• [Directions for this task]: Show each line in the records below that contains the word "screenshot". Uppercase and lowercase letters count as different.

— Start Task material —

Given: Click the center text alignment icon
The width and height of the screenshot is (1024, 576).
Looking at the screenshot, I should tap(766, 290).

— End Task material —
— Start Task material —

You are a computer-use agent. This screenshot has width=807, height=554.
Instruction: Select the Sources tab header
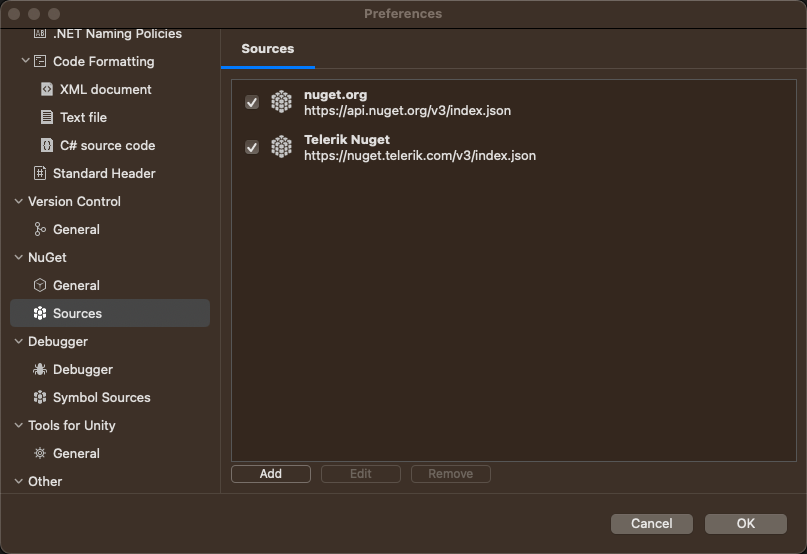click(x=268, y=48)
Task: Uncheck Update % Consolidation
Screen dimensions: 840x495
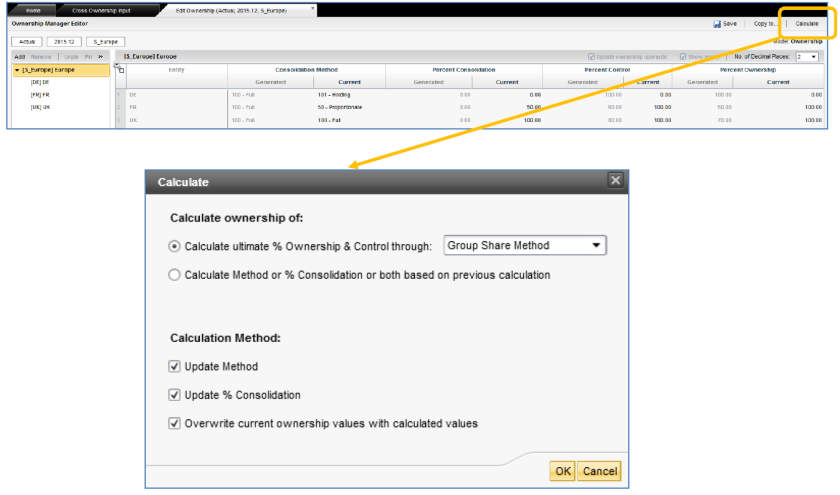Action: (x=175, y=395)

— End Task material —
— Start Task material —

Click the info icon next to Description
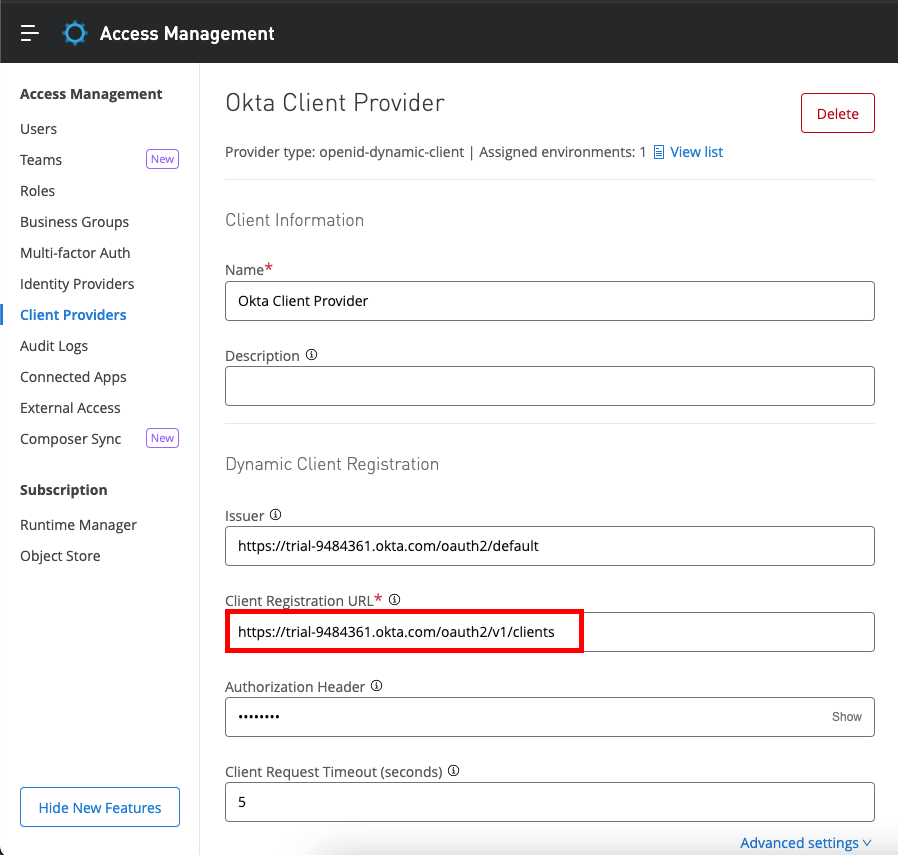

— End Task material —

• [Solved problem]:
The width and height of the screenshot is (1024, 576).
Looking at the screenshot, I should tap(766, 290).
You are a computer-use agent. This screenshot has width=807, height=554.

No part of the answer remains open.